##### Information shown

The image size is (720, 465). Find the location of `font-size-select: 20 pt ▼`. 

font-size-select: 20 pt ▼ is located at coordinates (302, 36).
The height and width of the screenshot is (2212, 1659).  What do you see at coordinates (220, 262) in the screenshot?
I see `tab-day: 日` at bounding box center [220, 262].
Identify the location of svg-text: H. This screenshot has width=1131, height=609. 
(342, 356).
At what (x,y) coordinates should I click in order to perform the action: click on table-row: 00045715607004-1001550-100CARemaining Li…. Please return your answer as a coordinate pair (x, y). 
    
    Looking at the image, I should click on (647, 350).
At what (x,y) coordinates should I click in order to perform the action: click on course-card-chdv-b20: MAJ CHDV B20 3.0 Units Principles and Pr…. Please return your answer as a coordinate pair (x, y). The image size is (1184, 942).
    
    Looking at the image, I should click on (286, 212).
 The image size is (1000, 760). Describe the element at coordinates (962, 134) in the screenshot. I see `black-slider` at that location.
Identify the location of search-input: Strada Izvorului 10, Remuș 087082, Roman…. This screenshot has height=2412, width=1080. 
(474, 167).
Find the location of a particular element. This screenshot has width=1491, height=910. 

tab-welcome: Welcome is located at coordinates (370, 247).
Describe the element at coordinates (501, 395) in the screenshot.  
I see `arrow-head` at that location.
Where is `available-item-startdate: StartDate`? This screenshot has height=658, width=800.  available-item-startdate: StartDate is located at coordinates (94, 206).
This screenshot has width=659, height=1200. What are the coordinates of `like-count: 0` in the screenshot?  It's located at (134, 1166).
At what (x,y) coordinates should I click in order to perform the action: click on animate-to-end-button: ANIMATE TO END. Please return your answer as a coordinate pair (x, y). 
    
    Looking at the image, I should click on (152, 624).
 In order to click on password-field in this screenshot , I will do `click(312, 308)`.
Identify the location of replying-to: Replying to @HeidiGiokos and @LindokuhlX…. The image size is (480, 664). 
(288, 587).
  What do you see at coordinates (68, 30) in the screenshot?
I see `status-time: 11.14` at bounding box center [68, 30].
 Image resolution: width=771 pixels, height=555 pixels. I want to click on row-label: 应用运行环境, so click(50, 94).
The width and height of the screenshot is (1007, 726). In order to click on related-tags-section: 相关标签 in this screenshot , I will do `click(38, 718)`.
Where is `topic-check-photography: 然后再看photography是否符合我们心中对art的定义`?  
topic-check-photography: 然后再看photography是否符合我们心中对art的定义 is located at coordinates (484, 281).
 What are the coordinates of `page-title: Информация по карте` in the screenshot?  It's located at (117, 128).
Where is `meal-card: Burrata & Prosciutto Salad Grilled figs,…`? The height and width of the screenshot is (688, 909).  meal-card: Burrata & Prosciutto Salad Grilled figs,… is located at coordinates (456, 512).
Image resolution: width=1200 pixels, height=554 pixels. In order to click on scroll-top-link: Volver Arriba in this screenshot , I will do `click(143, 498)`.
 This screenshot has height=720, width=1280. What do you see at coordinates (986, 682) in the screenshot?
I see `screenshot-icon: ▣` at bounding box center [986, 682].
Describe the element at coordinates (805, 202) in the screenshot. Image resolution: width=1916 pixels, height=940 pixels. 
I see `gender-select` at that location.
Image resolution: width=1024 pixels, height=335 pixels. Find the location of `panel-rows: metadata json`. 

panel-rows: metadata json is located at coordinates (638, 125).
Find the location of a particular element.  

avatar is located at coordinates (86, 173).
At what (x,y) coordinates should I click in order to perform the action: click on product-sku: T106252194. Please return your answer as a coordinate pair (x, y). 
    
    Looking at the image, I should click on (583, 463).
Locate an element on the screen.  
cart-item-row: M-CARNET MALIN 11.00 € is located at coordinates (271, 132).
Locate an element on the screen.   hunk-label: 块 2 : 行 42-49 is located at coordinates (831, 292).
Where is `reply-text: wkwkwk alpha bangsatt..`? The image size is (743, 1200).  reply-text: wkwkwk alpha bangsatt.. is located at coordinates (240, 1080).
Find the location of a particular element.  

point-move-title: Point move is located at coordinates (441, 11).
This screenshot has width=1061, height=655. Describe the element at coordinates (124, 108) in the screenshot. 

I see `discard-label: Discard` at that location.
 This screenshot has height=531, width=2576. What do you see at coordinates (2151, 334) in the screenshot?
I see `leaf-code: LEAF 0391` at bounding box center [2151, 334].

##########

** Job item **
Turn the entries above into a Markdown table with the columns Row and Line, starting with the line that contains "is (1184, 942)." and going on through the line that contains "coordinates (94, 206).". Leave out blank lines.

** Answer to this exercise **
| Row | Line |
|---|---|
| 1 | At what (x,y) coordinates should I click in order to perform the action: click on course-card-chdv-b20: MAJ CHDV B20 3.0 Units Principles and Pr…. Please return your answer as a coordinate pair (x, y). The image size is (1184, 942). |
| 2 |     Looking at the image, I should click on (286, 212). |
| 3 |  The image size is (1000, 760). Describe the element at coordinates (962, 134) in the screenshot. I see `black-slider` at that location. |
| 4 | Identify the location of search-input: Strada Izvorului 10, Remuș 087082, Roman…. This screenshot has height=2412, width=1080.  |
| 5 | (474, 167). |
| 6 | Find the location of a particular element. This screenshot has width=1491, height=910.  |
| 7 | tab-welcome: Welcome is located at coordinates (370, 247). |
| 8 | Describe the element at coordinates (501, 395) in the screenshot.   |
| 9 | I see `arrow-head` at that location. |
| 10 | Where is `available-item-startdate: StartDate`? This screenshot has height=658, width=800.  available-item-startdate: StartDate is located at coordinates (94, 206). |